BAKU, Azerbaijan -- Bernie Ecclestone says Formula One arrives in Azerbaijan for this weekend's Grand Prix of Europe with a clear conscience, despite calls from human rights groups for the sport to make a stand against its hosts.
A contract is in place to hold the race on the streets of Azerbaijan's capital Baku for the next seven years, but the inaugural event this weekend has caused concern among human rights groups, including Amnesty International. The groups have called on the sport to highlight the country's human rights record at the event, but Ecclestone said he had not been convinced by their arguments.
"The minute people tell me what human rights are, you can look at how, why and when it applies," he said.
"I don't know, freedom of speech and things like that -- I think you get into trouble in most countries if you are anti some government or political people. Or in fact anybody. So it is not quite as easy as that."
Asked if F1 has a clear conscience racing in the country, Ecclestone said: "Absolutely. 100 per cent."
Ecclestone said he is willing to listen to those opposing the race, but said he had also been talking to the government about the situation.
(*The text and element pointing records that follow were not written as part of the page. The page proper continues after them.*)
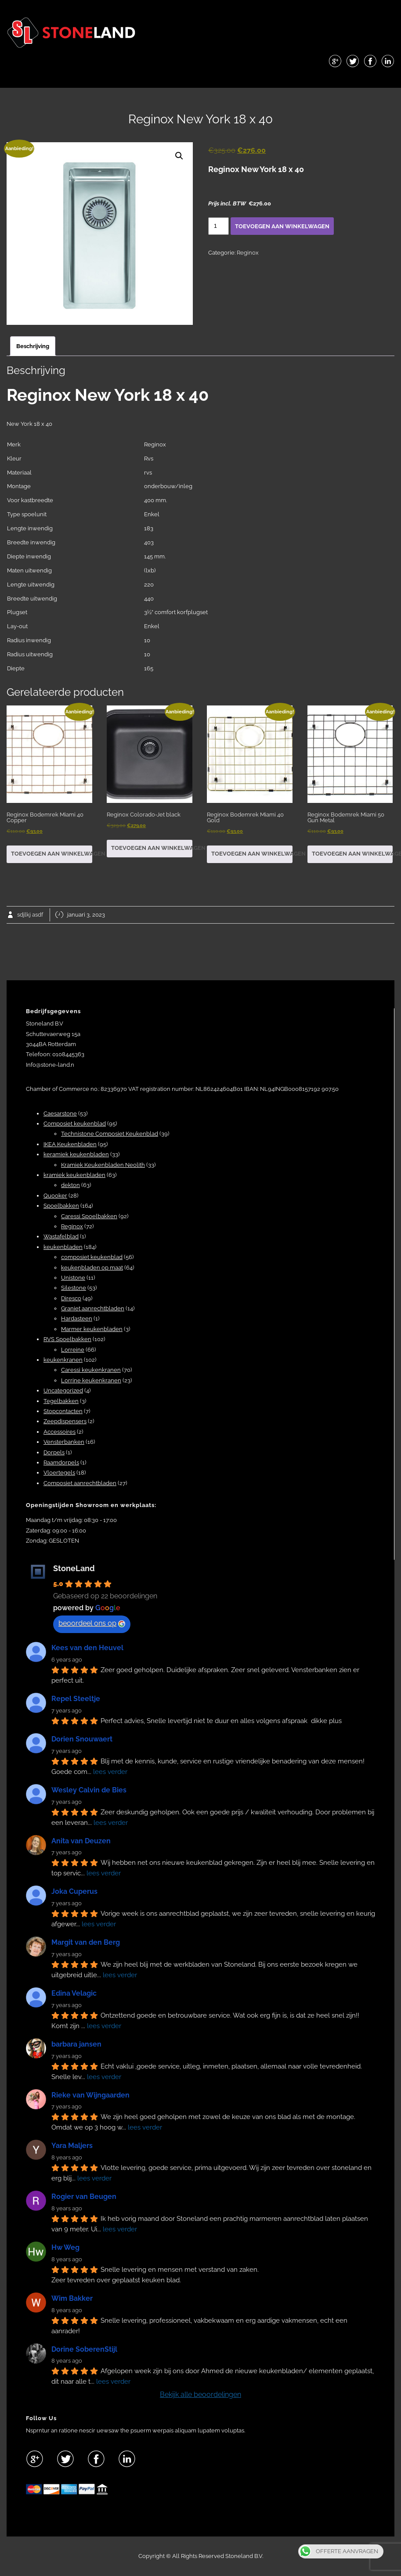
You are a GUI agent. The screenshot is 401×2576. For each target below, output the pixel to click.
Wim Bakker (72, 2298)
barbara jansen (76, 2044)
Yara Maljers (72, 2145)
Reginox (248, 252)
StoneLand (74, 1568)
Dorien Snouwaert (81, 1739)
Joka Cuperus (74, 1891)
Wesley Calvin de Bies (88, 1790)
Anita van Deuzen (81, 1841)
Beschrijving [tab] (32, 346)
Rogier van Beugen (83, 2196)
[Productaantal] (218, 226)
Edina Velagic (74, 1993)
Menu (201, 81)
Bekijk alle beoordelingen (200, 2394)
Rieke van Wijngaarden (90, 2095)
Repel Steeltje (75, 1699)
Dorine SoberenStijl (84, 2349)
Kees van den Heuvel (87, 1648)
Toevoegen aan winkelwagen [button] (51, 853)
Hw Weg (65, 2247)
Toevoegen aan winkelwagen (282, 226)
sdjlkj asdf (30, 914)
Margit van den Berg (85, 1942)
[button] (179, 156)
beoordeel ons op (91, 1623)
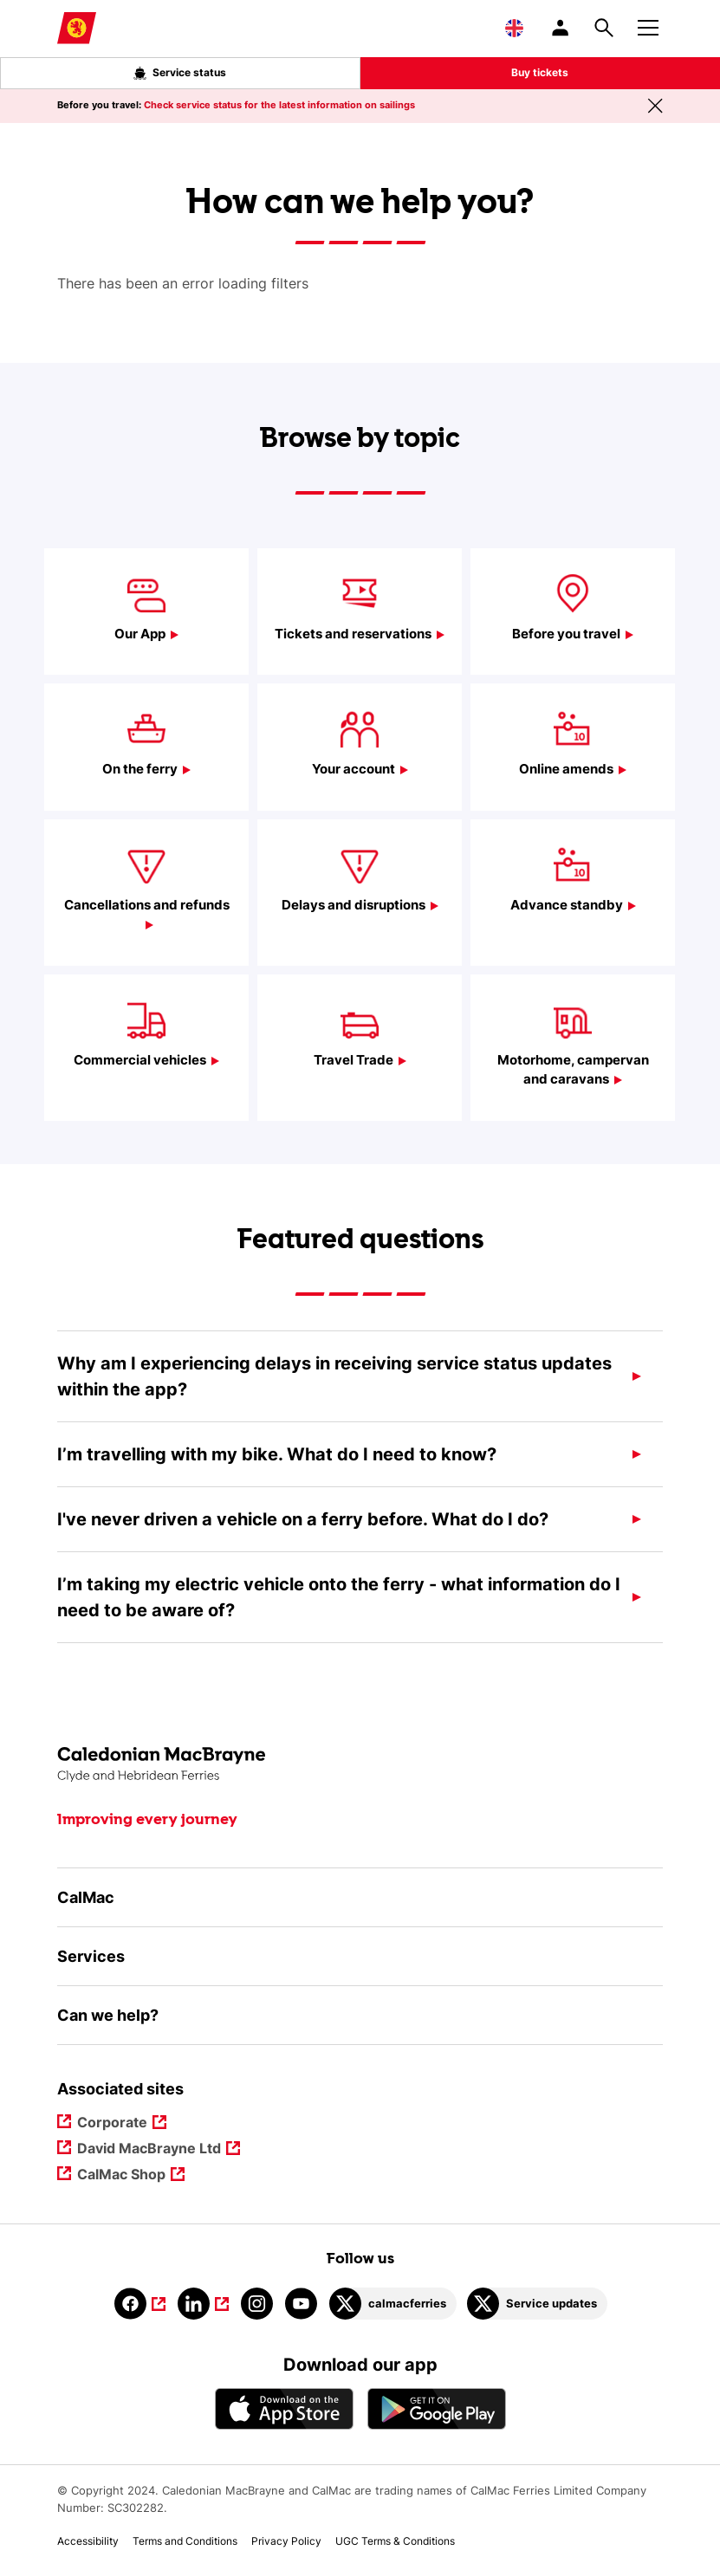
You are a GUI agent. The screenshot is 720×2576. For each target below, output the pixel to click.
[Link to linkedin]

"We are. Of course. We've had assurance from here that they are looking into these things and while we are here none of you guys will be in trouble and you can write what you want."
The 85 year old expects Baku to see out its contract, despite concerns that Azerbaijan's economy has been adversely affected by a recent drop in the global price of oil.
"It has only got seven years...but they have an option. I think they've got more chance of doing seven years than I have of doing seven years."